The three founders of Cockroach Labs — Peter Mattis, Ben Darnell, and Spencer Kimball — watched as their Google colleagues developed Spanner into the world’s first globally distributed ACID-compliant database. Spanner achieved the difficult feat by relying on atomic clocks installed in Google data centers to achieve transactional consistency.
From their work developing Google Colossus (pdf), the second generation of the Google File System, Mattis, Darnell, and Kimball realized the significance of Spanner, and so they set out to build a similar system that could deliver the same transactional benefits, but without the reliance on atomic clocks installed in data centers.
CockroachDB achieves this feat using the RAFT consensus algorithm and multi-version consensus control (MVCC), which Walker calls the “rocket science” underlying the database. Also playing a role is network time protocol (NTP), which the database uses to track how closely the geographical distributed nodes in the database are in synch. The developers created logic in the database to “skew” the time across the various nodes, which makes it resilient to a certain degree of difference.

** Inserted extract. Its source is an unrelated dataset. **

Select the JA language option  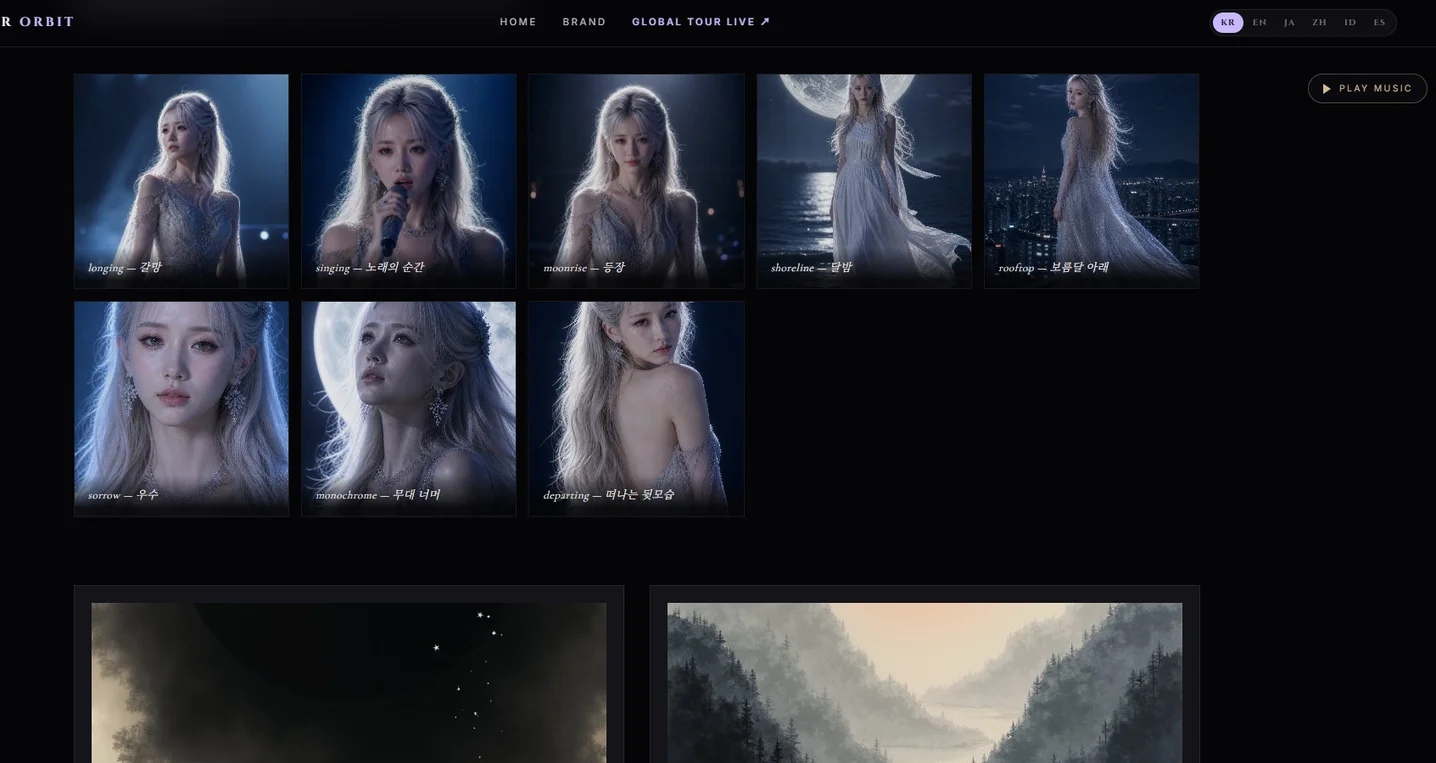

“If every node is aligned, that’s great,” Walker told Datanani. “But if one node is 10 milliseconds off, which happens, or 40 milliseconds off, we can actually deal with that within our execution engine. If a node gets too far off, what we do is just kill it, because that’s okay. The database will rebuild itself and it will actually bring it back to where it needs to be.”
CockroachDB is wire protocol-compliant with Postgres, which means there should not be too much work for a customer using Postgres to replace the database with CockroachDB. That’s not to say that you should think that you can just drop CockroachDb in for Postgres and be done with it. Replacing a database is never easy, and should be done with the utmost care, particularly for high-value transactional workloads.
“What will kill you is the corner cases,” Walker said. “You can’t have some corner case pop up. So it takes a while for databases to gestate. We’ve been building for four years. And we’ve just kind of started this whole go to market because now it’s at a point where the DB is extremely solid.”
While the underpinnings are solid, the database will continue maturing in the coming years, Walker said. The company continues to work through tough problems, including with etcd, the key-value store underlying Kubernetes. CockroachDB relies on Kubernetes, and its developers have fixed upstream problems in etcd, Walker said.
Cockroach Labs is beginning to be deployed use in these types of production systems. Telecom giant Comcast has adopted it. So has Baidu, WeWork, and Kindred Group, the Stockhom-based European gambling giant. When the company expanded its operations to New Jersey recently, CockroachDB’s ease of use really shined, Walker said. “They’re able to scale the database to Jersey because they just spin up some new nodes and point it at the cloister and the data gets spread out,” he said.
CockroachDB isn’t the only distributed ACID-compliant relational database on the market these days. Amazon Web Service (AWS) has Aurora, and Fauna has FaunaDB too. Cockroach Labs welcomes the competition, and is confident that it’s database will be what the market demands.
“We believe the future is cloud native and we believe the future is ultimately global,” he said. “There’s a lot of really smart CTOs at these financial institutions who are thinking, I can’t be Ubered. There’s going to be some other banking thing that comes up. How do we mitigate that risk?
“How do you do distributed transactions at scale?” he continued. “What’s that cloud native database that’s going to open that up? That’s what we feel is right.